We applied three different models.

- Meta-Learner (S-Learner): - Trains a single regression model with Promotion as a feature. - Predictive simulations to estimate expected sales for each store under each promo.

- T-Learner: - Builds three separate models (one per promotion) for counterfactual prediction in each segment.

- Heterogeneous Treatment Effects (HTE): - Computes and visualizes differences in predicted sales when switching promotions, by segment. - Treatment effect plots help understand where one promo outperforms another.

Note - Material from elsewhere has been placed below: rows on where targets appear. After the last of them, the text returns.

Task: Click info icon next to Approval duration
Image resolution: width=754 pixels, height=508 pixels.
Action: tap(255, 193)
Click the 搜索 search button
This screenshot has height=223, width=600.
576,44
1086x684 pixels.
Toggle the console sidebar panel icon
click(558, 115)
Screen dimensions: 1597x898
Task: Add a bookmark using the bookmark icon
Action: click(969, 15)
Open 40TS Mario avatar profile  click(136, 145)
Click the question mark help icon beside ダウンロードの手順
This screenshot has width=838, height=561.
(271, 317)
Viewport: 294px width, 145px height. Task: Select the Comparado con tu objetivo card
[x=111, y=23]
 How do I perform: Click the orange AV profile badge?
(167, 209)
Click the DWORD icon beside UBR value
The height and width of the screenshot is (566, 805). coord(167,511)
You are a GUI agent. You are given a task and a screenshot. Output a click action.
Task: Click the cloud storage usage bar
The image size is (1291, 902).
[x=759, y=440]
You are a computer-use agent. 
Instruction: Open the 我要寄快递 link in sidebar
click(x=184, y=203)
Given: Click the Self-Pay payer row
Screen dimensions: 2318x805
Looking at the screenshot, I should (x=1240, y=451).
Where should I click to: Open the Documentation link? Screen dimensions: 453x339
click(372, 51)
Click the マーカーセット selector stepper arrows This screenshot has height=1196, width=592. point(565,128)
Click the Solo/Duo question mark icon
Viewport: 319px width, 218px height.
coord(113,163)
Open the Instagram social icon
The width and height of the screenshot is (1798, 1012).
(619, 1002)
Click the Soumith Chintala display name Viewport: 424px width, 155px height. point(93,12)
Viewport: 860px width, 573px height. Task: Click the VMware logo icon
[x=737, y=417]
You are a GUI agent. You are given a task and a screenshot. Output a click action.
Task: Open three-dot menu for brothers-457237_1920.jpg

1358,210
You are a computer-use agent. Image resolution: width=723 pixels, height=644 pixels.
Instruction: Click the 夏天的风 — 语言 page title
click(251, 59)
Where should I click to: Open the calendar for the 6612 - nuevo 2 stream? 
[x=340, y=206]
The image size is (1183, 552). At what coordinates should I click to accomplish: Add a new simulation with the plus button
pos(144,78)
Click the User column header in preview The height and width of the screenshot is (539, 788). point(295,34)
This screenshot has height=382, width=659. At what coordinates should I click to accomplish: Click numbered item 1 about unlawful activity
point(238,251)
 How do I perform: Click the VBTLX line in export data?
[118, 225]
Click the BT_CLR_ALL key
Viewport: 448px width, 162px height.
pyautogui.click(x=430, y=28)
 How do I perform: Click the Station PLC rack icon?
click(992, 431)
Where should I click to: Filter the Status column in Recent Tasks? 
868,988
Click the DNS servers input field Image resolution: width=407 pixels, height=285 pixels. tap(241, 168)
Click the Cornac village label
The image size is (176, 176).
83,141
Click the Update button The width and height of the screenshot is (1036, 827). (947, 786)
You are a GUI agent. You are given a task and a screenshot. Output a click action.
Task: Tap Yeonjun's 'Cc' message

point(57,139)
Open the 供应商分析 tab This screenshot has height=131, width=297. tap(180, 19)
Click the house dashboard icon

What did we learn from Uplift Modeling?

It made it possible to simulate “what if” scenarios: What would have happened in each store if we had run a different promotion?
We found that tailored promotions didn’t beat the best overall promotion: Even though uplift modeling helps find local “winners” in some segments, the overall gain from segment-specific strategies was tiny so complexity wasn’t warranted.
It identified clear losers: Promotion 2, for instance, had negative uplift for every segment, so we could avoid it entirely.

Why is Uplift Modeling important?

Focuses your resources on where interventions (like promotions) will truly change behavior, not just on people who always buy anyway.
Prevents waste: You avoid spending on customers who won’t respond, and don’t risk irritating those who might react badly to a promotion.
Gives clear evidence-based strategies: Rather than just guessing or relying on averages, decisions are driven by predicted cause-and-effect.

Conclusion

Promotion 1 is the top performer consistently delivering the highest sales across nearly all store ages and market sizes.
Promotion 2 performed poorly everywhere and should be avoided.
Promotion 3 had some minor advantages in select segments but not enough to justify a complex, segmented approach.
Uplift modeling did not provide better results than simply using the best overall promotion. However, it is still valuable because it identifies where targeted strategies might work, exposes promotional “losers,” and ensures you’re not wasting resources on ineffective campaigns. Uplift modeling also gives clear, evidence-based insights for decision-making preventing costly mistakes and improving future strategies.
Key takeaway: Stick with Promotion 1 for simplicity and strong results, but keep leveraging uplift modeling for ongoing evaluation to spot opportunities and avoid ineffective promotions.